Ocean marine overage primarily includes insurance coverage for the vessel or hull of the ship, its cargo (goods), freight revenue due to the ship's owner, and legal liability for any negligence by the shipper, the carrier, or their employees. For example, it may cover a variety of risks involved in sea travel, such as damage to wharves, piers, and other structures along waterways that may be struck by a ship; damage to other ships or their cargo that results from a collision; and injury incurred by individuals on board other such vessels.

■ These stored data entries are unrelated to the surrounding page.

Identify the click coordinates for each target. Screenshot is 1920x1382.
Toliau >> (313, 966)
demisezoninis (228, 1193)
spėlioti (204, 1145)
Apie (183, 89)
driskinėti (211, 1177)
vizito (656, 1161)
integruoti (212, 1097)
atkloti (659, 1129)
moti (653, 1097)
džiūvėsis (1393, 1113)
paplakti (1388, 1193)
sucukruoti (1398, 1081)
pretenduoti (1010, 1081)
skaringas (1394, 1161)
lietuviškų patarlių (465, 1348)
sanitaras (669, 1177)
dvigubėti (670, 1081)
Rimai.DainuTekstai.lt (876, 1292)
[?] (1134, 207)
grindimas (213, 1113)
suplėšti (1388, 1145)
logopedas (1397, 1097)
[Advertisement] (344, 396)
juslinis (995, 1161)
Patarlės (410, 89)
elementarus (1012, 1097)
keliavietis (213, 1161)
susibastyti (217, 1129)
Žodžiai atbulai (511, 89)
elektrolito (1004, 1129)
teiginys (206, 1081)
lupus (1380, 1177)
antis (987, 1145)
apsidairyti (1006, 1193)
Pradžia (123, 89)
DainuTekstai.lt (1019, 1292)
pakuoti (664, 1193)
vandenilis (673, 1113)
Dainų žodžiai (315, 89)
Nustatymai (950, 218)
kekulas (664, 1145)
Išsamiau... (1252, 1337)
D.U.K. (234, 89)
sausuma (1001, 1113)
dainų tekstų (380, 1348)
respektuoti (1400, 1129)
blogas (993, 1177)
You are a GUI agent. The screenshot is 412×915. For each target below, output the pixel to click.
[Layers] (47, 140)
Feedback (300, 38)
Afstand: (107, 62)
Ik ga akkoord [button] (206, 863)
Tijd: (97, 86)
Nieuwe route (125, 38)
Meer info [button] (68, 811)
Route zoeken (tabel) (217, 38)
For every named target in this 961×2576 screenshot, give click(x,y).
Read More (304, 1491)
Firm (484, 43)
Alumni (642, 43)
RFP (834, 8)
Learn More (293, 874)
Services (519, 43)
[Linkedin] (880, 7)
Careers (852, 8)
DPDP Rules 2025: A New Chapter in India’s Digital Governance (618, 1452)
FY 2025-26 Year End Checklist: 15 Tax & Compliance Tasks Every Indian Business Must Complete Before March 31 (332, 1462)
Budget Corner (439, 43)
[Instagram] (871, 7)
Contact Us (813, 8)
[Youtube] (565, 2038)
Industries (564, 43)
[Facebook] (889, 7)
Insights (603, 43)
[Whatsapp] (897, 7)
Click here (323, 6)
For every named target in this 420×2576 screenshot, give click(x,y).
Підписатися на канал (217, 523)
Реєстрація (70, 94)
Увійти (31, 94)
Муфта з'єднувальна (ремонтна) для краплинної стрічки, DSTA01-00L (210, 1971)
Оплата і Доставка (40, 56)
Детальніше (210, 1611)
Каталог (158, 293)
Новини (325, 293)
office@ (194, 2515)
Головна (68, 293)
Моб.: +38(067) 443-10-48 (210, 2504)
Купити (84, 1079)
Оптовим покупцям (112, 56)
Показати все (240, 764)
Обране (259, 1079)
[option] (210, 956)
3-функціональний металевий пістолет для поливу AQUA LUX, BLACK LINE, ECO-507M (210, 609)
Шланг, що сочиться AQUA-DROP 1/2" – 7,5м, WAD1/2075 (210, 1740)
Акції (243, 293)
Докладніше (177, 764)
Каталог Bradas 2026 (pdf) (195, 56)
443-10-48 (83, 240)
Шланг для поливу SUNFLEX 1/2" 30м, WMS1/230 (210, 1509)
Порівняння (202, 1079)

Ocean marine coverage is offered for both domestic and international voyages and for cargo ships, both large and small. However, specific losses and goods covered by any insurance policy vary by insurer and policy.
Inland Marine
Inland marine insurance grew from the idea of marine insurance. It provides property insurance coverage for damage or loss that may arise for property not fixed in one place. It applies mainly to property that may be transported via land.
Many different inland marine coverage lines are available. Typical inland marine policies include the following types of coverage:
- Animals/livestock for mortality during transit
- Builders’ risk and contractors’ equipment
- Computer systems
- Fine arts dealers, galleries, museums, and other types of exhibitions
- Guns and ammunition
- "Jewelers block," which covers the inventory of manufacturers, retailers, and wholesalers of jewelry
- Musical instruments, such as those associated with an orchestra or other entertainment groups
- Certain types of infrastructure, such as cell phone towers and bridges
- Mobile medical equipment, such as scientific and medical diagnostic equipment and salesperson supplies
- Motortruck cargo
- Property in temporary storage
- Radio and television towers and satellites
The coverage provisions of any inland marine insurance policy will govern the insurer’s liability for property loss in any of these or other related areas.
Bibliography
"Insurance Clauses - Marine." Risk Management: Oregon Department of Administrative Services, www.oregon.gov/das/risk/pages/insclausesmarine.aspx. Accessed 14 Nov. 2024.
Levine, Jason. “What Is Inland Marine Insurance?” Harry Levine Insurance, 28 July 2021, www.harrylevineinsurance.com/what-is-inland-marine-insurance. Accessed 14 Nov. 2024.
"Inland Marine Insurance." The Hartford, www.thehartford.com/inland-marine-insurance. Accessed 14 Nov. 2024.
Medina, Brandon. “A Complete Guide to Inland Marine Insurance.” Construction Coverage, 7 Oct. 2024, constructioncoverage.com/inland-marine-insurance. Accessed 14 Nov. 2024.
Moynihan, Shawn. "Inland & Ocean Marine: Everything You Need to Know." PropertyCasualty360, 2 Oct. 2014, www.propertycasualty360.com/2014/10/02/inland-ocean-marine-everything-you-need-to-know. Accessed 14 Nov. 2024.